Student: In the course of practice and doing mahamudra, dzogchen practice, I have a capacity to sit and not do anything. And stuff happens, and stuff opens, and it's in there that the trace is. And I can have really remarkable and wonderful experiences, but at what point do I then say, "Who's experiencing?" Do you see what I mean? I mean there can be a real stability on some level and a real openness. And yet behind that, there's that trace. So at what juncture do I do that?

It's this niggling thing that just won't go away. And I actually kind of had a small insight into what part of it is.

Ken: Oh?

Student: [Sighs] I just want to be someplace else. I mean it's like…[Sighs] I…I think I don't want to be human.

Ken: You want to be someplace else?

Student: This identity…that the effort is to lose identity, and there's something really off there in the way I'm approaching it.

Ken: Yes.

Student: It's really getting corrupted.

Ken: You may recall the mahamudra instructions. No distraction, no control, no working at anything. It sounds like you're doing fine with no distraction, but you're trying to control your experience and you're working at something.

Student: [Inhales] Mmm…it's the working at something. 
 It's not the control. It's the working, and it's very subtle, and it's right here in the back.

Ken: Yeah. So what if you just stop working?

Student: I don't know how. I mean, this is…it's this…it's like sitting…what are we saying?

Ken: What if you just stopped working?

Student: I don't know… 

Ken: What happens when I ask that question?

Student: Well, it empties, it goes blank.

Ken: I also sense there is panic.

Student: I'm not experiencing it as panic. It's a little bit…it’s maybe more confusion.

Ken: Yeah. Usually that confusion is what follows the panic. Because for most of us, constantly doing something, constantly working something, we don't know what it is not to be doing something, however subtle. And the thought of not doing anything, of just being, is for many of us profoundly threatening. It's like we cease to exist.

Student: And there lies the contradiction, because my whole intention is just that.

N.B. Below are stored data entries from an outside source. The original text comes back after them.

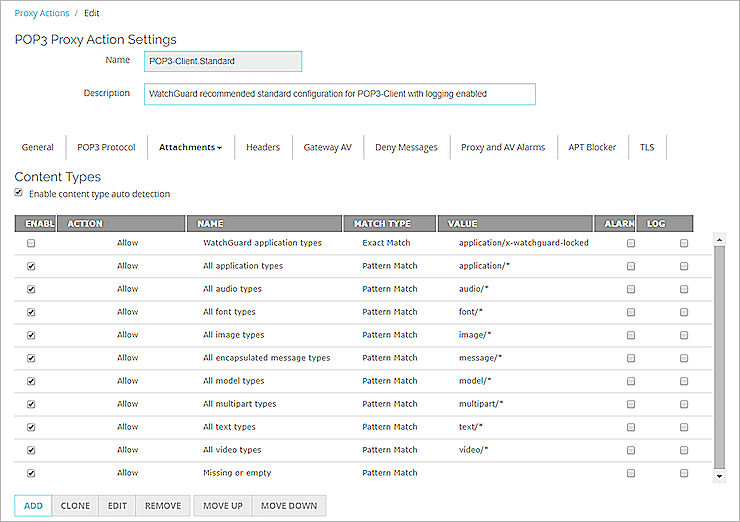740x522 pixels.
Task: Enable the WatchGuard application types rule
Action: coord(31,243)
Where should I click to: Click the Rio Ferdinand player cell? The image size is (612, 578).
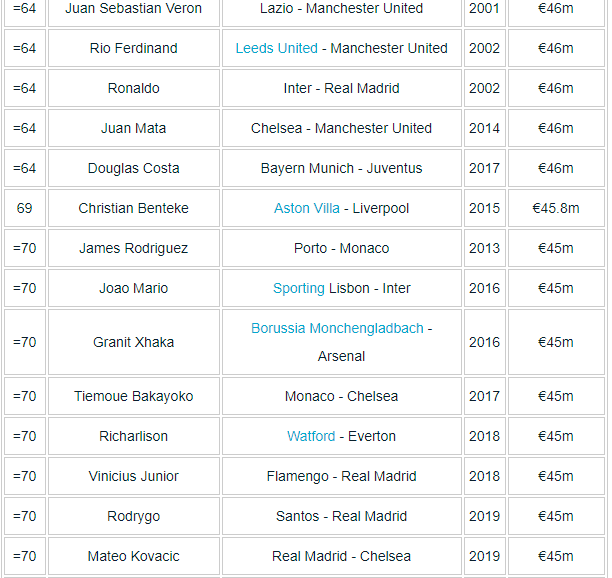click(133, 48)
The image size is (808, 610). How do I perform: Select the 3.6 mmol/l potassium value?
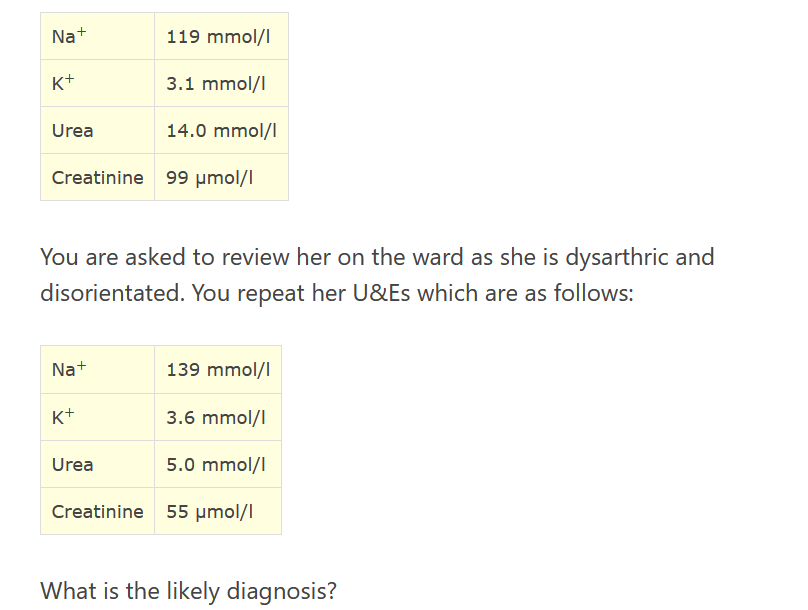coord(215,417)
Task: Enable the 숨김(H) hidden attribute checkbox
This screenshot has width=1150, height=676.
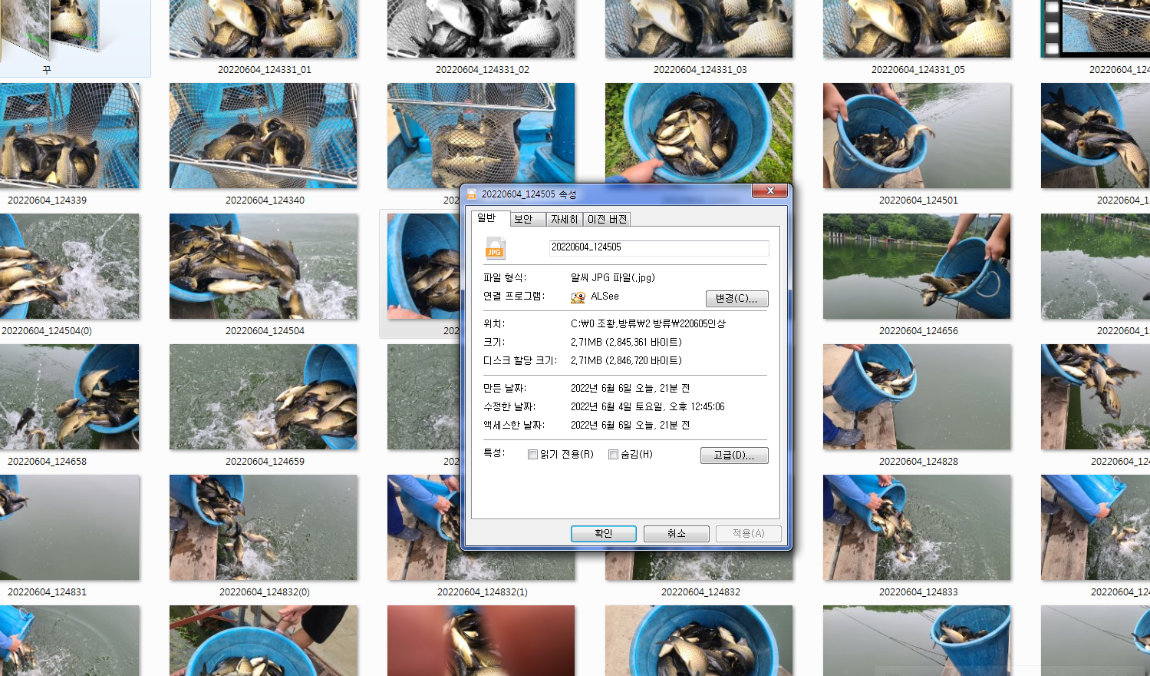Action: point(613,454)
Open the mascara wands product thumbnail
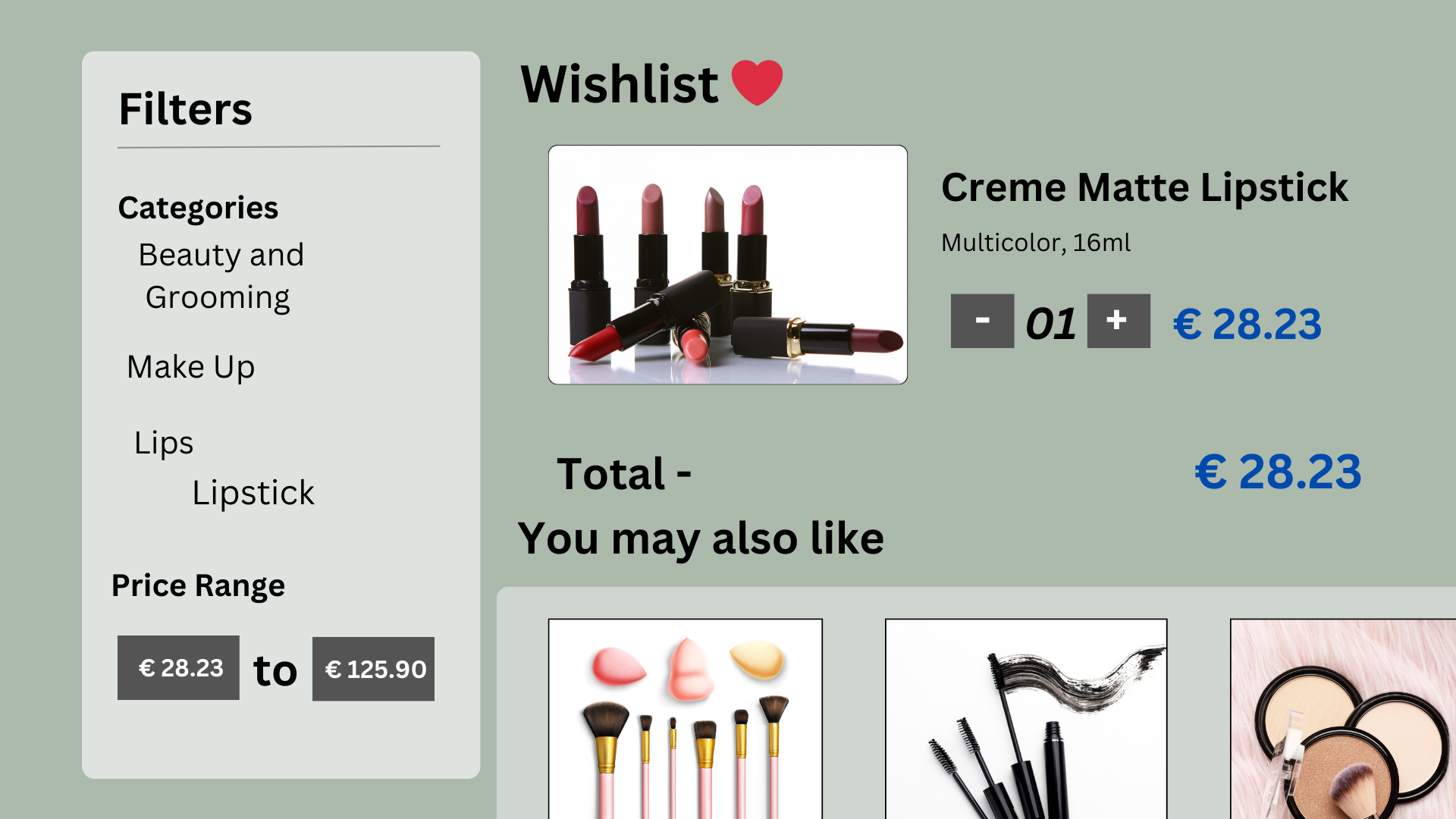This screenshot has width=1456, height=819. coord(1026,719)
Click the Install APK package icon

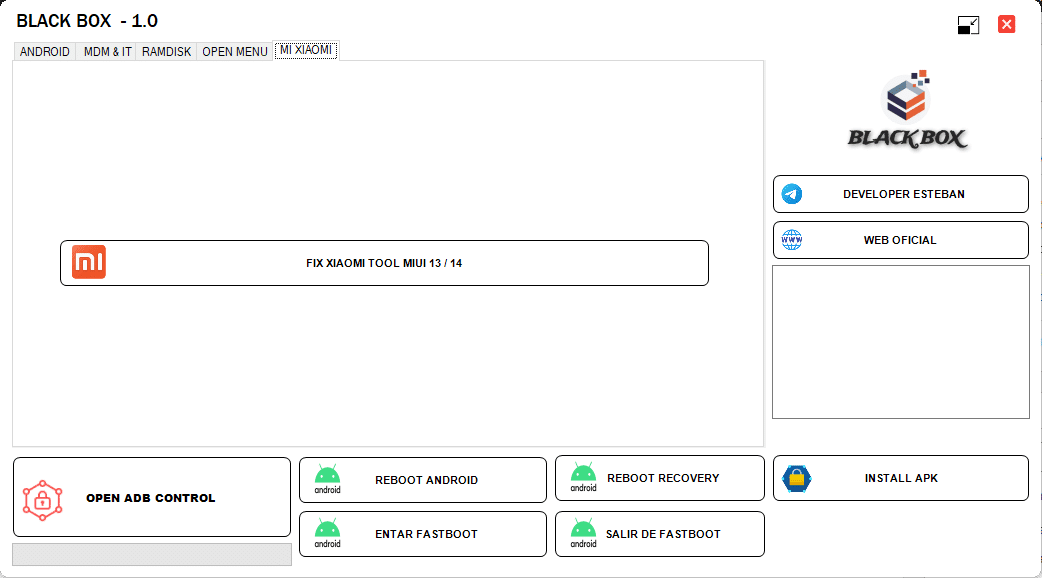797,478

Ken: Yeah. And this is the paradox at the heart of this practice. We have to make an effort in the practice, and we can't work at anything. Now, there's only one way out of this. 

Student: I could die. [Laughter]

Ken: Well, in a sense, yes. It is by staying in that paradox, staying in that tension, that's the practice. And when we can stay there, something lets go. We can't make it happen. In this sense, that's what you're trying to do.

Student: I just want it to happen.

Ken: Yeah. It sounds like you are looking for an ideal state. Remember, the aim of practice, in Buddhist practice, is not to achieve any ideal state. It's simply to experience whatever is happening. Right now. Completely. So there you are with this niggling sense of self in the background. Experience all of that, completely.